• **WHAT THIS TASK INVOLVES**:
Search the records for the string "Open", and show each line where it appears.

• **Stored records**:
┌──

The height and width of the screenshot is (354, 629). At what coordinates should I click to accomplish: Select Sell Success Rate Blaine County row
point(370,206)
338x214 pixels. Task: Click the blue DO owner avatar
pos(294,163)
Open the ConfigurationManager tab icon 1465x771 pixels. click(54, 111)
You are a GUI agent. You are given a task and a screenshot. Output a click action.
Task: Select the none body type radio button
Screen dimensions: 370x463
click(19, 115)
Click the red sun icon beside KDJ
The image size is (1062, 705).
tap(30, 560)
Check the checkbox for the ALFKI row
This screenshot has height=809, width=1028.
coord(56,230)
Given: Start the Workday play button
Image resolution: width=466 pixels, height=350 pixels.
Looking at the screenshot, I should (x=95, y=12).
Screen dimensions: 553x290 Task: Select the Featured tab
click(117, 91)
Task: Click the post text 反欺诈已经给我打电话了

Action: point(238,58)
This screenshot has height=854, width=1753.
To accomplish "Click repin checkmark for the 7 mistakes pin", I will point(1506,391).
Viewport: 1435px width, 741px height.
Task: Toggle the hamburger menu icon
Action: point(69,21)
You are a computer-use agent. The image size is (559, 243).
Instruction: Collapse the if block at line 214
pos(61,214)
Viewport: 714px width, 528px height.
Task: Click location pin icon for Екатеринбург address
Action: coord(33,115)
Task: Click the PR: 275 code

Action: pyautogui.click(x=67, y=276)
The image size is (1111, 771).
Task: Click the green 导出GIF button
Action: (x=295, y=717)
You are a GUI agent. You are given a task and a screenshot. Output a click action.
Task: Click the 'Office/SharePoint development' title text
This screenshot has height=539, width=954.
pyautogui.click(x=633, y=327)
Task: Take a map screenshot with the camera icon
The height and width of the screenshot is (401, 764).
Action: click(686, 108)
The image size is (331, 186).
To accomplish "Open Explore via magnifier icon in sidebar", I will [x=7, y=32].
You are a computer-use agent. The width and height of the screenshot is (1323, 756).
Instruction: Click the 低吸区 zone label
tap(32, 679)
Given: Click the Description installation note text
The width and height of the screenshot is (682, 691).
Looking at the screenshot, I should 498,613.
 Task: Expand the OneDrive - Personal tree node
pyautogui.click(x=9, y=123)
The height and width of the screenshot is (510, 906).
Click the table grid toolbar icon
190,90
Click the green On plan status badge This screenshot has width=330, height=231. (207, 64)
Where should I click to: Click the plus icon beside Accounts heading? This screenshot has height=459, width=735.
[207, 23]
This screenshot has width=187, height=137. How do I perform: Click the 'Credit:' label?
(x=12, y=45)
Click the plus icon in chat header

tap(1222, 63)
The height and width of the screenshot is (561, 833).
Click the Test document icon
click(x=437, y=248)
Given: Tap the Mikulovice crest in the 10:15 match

└──

• **SOLUTION TO THIS EXERCISE**:
Open the ConfigurationManager tab icon 1465x771 pixels. click(54, 111)
To accomplish "Open Explore via magnifier icon in sidebar", I will [x=7, y=32].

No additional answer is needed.